This book badly needed a more authoritative editor. The description passages are far too long. The author uses words like "bathetic", "vertiginous" and "solipsistic" where they're not needed. Space spent on excessive detail could have been spent extending the ending, which is perfunctory and unsatisfying and does almost none of the main characters justice.

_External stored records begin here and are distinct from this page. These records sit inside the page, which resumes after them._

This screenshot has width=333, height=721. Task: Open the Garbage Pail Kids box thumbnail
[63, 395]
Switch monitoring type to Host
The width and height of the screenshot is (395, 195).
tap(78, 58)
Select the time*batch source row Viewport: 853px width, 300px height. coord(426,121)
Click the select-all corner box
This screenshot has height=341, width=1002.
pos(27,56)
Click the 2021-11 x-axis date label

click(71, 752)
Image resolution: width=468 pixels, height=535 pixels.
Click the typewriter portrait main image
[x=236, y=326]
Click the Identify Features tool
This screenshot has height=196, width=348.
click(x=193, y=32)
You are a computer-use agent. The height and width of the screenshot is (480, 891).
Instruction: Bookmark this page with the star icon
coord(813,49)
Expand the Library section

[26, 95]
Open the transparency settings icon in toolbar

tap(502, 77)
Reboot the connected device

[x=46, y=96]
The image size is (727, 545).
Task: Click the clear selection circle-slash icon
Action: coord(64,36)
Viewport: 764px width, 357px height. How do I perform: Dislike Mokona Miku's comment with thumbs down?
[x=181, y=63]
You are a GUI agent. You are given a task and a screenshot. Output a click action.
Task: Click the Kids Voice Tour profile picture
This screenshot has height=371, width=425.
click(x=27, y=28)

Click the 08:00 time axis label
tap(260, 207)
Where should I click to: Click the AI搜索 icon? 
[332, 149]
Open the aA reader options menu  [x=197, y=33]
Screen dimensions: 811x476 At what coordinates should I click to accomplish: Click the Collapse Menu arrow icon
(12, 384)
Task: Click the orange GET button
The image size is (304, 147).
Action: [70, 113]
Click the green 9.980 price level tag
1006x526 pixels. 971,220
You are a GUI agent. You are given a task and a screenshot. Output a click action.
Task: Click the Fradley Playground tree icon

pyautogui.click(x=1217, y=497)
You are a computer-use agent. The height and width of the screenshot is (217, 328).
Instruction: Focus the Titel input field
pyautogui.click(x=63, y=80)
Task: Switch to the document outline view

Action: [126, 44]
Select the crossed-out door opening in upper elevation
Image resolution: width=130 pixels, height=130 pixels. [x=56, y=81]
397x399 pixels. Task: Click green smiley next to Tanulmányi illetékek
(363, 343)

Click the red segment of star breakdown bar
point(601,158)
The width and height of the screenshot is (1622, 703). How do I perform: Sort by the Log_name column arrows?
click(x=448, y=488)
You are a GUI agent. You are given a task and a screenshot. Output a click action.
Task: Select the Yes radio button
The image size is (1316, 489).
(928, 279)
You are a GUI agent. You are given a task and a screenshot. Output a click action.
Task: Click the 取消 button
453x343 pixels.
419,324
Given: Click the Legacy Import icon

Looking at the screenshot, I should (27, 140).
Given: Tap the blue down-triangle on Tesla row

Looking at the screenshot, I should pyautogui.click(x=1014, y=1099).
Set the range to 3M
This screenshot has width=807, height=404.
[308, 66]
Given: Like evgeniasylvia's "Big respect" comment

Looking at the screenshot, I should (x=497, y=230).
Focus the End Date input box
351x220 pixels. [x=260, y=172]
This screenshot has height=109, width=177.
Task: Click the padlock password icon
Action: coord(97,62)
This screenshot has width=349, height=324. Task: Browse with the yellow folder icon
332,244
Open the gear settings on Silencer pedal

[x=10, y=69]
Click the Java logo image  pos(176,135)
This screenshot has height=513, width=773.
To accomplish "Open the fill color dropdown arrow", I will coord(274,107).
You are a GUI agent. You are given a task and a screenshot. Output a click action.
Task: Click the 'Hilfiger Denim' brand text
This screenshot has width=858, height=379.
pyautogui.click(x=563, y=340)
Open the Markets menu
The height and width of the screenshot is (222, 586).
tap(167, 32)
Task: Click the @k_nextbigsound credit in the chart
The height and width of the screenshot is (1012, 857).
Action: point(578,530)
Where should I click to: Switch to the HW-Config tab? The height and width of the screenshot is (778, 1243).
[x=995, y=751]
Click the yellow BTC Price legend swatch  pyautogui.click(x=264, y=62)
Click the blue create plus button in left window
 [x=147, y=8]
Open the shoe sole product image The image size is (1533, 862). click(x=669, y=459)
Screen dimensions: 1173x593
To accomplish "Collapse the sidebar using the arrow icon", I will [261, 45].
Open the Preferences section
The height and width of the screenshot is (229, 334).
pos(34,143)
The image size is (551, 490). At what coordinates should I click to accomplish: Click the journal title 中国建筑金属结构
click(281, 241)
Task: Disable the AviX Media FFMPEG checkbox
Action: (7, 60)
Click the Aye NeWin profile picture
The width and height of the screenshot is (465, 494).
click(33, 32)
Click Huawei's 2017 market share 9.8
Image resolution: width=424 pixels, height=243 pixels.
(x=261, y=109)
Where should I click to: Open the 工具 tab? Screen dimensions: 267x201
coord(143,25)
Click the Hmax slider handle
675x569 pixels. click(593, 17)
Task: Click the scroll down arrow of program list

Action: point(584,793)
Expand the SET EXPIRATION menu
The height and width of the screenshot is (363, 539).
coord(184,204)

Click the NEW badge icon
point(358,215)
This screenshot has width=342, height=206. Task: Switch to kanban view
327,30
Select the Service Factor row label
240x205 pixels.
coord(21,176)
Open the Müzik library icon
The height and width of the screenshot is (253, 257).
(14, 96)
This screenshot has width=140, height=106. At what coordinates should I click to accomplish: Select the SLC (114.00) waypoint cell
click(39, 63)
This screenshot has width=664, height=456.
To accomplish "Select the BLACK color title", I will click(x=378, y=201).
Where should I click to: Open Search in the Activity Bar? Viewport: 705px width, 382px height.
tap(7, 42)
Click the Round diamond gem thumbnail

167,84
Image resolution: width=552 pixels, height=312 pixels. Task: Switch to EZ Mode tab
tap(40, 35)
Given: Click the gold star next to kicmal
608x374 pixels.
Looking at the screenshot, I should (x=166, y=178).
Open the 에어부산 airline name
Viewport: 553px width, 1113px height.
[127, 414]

Why, then, have I given this verbose, poorly-ended book five stars? Because it's a thing of beauty. A truly unique fantasy work, breathtakingly creative and lovingly realised. It contains one of the most distinctive settings you're likely to find, one of the most genuinely affecting relationships I've experienced in speculative fiction, and some of the coolest characters and monsters anywhere. The world of Bas-Lag is brilliantly complete and endlessly surprising; dark and unpleasant yet fascinating. It's somewhere in between science fiction and fantasy (I would describe it as retrofuturist fantasy), and it's changed how I think about both. The plot, up until the last couple of hours, is coherent and engaging, and twists and turns with an unpredictability rarely seen. It's definitely political, but not excessively so. It's marvellous.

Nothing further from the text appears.